Let's see what a JSON looks like. It's very similar to a dictionary. The JSON in the slide has a very simple structure.

5. Nested JSON

But sometimes we have to work with a nested JSON, like this one. We can see that we have a dictionary inside a list. And a dictionary inside a dictionary. These are more complex data to work with.

6. Data normalization

For those cases, we can use the json_normalize function from pandas. It takes our nested JSON object, flattens it out, and reads it into a DataFrame.

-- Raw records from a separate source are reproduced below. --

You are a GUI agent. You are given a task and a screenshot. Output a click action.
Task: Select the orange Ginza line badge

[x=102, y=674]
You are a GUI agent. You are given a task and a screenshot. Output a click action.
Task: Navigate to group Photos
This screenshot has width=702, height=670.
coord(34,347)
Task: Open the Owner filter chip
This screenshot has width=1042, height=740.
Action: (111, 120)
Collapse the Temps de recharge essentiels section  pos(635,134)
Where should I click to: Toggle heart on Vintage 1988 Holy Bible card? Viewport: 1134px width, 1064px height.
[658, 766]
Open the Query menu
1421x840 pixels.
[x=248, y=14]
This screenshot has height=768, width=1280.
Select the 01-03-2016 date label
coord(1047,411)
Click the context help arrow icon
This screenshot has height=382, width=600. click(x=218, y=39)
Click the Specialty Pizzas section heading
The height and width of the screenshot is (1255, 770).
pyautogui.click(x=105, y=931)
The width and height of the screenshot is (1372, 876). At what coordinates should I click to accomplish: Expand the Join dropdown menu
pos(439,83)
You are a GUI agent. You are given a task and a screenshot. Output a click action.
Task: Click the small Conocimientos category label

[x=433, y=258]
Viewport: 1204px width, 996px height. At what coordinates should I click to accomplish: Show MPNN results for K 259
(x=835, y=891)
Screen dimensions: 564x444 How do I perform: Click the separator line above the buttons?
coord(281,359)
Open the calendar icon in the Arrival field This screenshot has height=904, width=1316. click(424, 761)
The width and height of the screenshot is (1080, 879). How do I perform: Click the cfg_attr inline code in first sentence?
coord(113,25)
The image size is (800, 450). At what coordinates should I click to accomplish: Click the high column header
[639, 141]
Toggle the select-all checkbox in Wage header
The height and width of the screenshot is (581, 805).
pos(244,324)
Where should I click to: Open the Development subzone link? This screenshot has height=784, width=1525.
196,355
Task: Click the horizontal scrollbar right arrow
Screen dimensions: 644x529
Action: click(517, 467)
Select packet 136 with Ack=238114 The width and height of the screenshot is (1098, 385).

By default, json_normalize uses a period to indicate nested levels.

7. Data normalization

To change that, we can use the sep parameter. For example, we can specify an underscore as a separator. Now, the last two column names are separated by an underscore.

8. Data normalization

We can take advantage of the names. We can reshape the DataFrame using the wide_to_long function, setting 'books' as stubnames, an underscore as the separator, and the expression backslash w plus as a suffix, to indicate the columns end with in a word.

9. Complex JSON

Let's analyze the following JSON. As you can see, it is more complex than the previous one. We have not only nested dictionaries, but the books keys now have a list of dictionaries as values.

10. Complex JSON

If we apply json_normalize() as before, the books column is still not flattened out.

11. Record path

In this case, we can use the record_path parameter. It tells pandas what key path leads to each individual observation in the JSON. In the output, the books column has been converted into two columns, title and year.

12. Metadata

We can add a third parameter, the meta parameter. It tells pandas what data we want to include from the rest of the JSON. Now, we can see the rest of the data present in the resulting DataFrame.

13. Let's practice!

It's time to put these concepts into practice.